Two lines in the data below mark the range: the one with "Click the Drivers panel horizontal scrollbar" and the one with "Click the pencil". Return both, along with every line between them, exactly.

Saved data entries:
◇ ◇ ◇ ◇

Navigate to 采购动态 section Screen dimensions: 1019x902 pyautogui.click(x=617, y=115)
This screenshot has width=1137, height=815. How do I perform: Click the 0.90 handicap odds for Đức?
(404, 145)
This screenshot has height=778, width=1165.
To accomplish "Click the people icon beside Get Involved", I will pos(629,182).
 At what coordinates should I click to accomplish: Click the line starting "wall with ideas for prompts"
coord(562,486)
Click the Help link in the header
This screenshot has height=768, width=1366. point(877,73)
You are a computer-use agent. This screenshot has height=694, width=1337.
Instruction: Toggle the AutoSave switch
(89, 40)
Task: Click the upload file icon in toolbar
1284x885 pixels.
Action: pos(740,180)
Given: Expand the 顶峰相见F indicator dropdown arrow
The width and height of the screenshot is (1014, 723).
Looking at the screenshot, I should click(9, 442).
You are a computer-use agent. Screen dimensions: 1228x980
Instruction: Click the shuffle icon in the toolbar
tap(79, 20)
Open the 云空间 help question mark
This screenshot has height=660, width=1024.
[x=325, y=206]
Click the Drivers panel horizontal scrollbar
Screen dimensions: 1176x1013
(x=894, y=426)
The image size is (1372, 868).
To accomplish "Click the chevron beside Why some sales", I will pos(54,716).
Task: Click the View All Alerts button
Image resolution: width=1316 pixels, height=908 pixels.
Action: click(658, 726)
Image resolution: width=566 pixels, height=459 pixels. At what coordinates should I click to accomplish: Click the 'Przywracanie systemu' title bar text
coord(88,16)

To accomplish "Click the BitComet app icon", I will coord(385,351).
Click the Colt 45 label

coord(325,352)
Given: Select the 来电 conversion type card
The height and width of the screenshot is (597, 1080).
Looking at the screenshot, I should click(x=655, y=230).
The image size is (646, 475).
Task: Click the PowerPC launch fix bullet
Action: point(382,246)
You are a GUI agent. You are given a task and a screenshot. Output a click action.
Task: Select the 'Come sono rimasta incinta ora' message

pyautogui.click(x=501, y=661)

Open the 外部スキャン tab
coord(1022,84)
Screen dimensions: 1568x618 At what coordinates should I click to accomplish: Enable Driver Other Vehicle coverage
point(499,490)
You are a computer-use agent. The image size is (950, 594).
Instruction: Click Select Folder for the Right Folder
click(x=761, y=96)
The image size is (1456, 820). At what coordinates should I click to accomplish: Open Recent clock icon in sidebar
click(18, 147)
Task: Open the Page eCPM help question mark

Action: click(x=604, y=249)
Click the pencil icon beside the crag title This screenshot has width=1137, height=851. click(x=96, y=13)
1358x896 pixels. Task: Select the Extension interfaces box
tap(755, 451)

◇ ◇ ◇ ◇

Output
Click the Drivers panel horizontal scrollbar
Screen dimensions: 1176x1013
(x=894, y=426)
The image size is (1372, 868).
To accomplish "Click the chevron beside Why some sales", I will pos(54,716).
Task: Click the View All Alerts button
Image resolution: width=1316 pixels, height=908 pixels.
Action: click(658, 726)
Image resolution: width=566 pixels, height=459 pixels. At what coordinates should I click to accomplish: Click the 'Przywracanie systemu' title bar text
coord(88,16)

To accomplish "Click the BitComet app icon", I will coord(385,351).
Click the Colt 45 label

coord(325,352)
Given: Select the 来电 conversion type card
The height and width of the screenshot is (597, 1080).
Looking at the screenshot, I should click(x=655, y=230).
The image size is (646, 475).
Task: Click the PowerPC launch fix bullet
Action: point(382,246)
You are a GUI agent. You are given a task and a screenshot. Output a click action.
Task: Select the 'Come sono rimasta incinta ora' message

pyautogui.click(x=501, y=661)

Open the 外部スキャン tab
coord(1022,84)
Screen dimensions: 1568x618 At what coordinates should I click to accomplish: Enable Driver Other Vehicle coverage
point(499,490)
You are a computer-use agent. The image size is (950, 594).
Instruction: Click Select Folder for the Right Folder
click(x=761, y=96)
The image size is (1456, 820). At what coordinates should I click to accomplish: Open Recent clock icon in sidebar
click(18, 147)
Task: Open the Page eCPM help question mark

Action: click(x=604, y=249)
Click the pencil icon beside the crag title This screenshot has width=1137, height=851. click(x=96, y=13)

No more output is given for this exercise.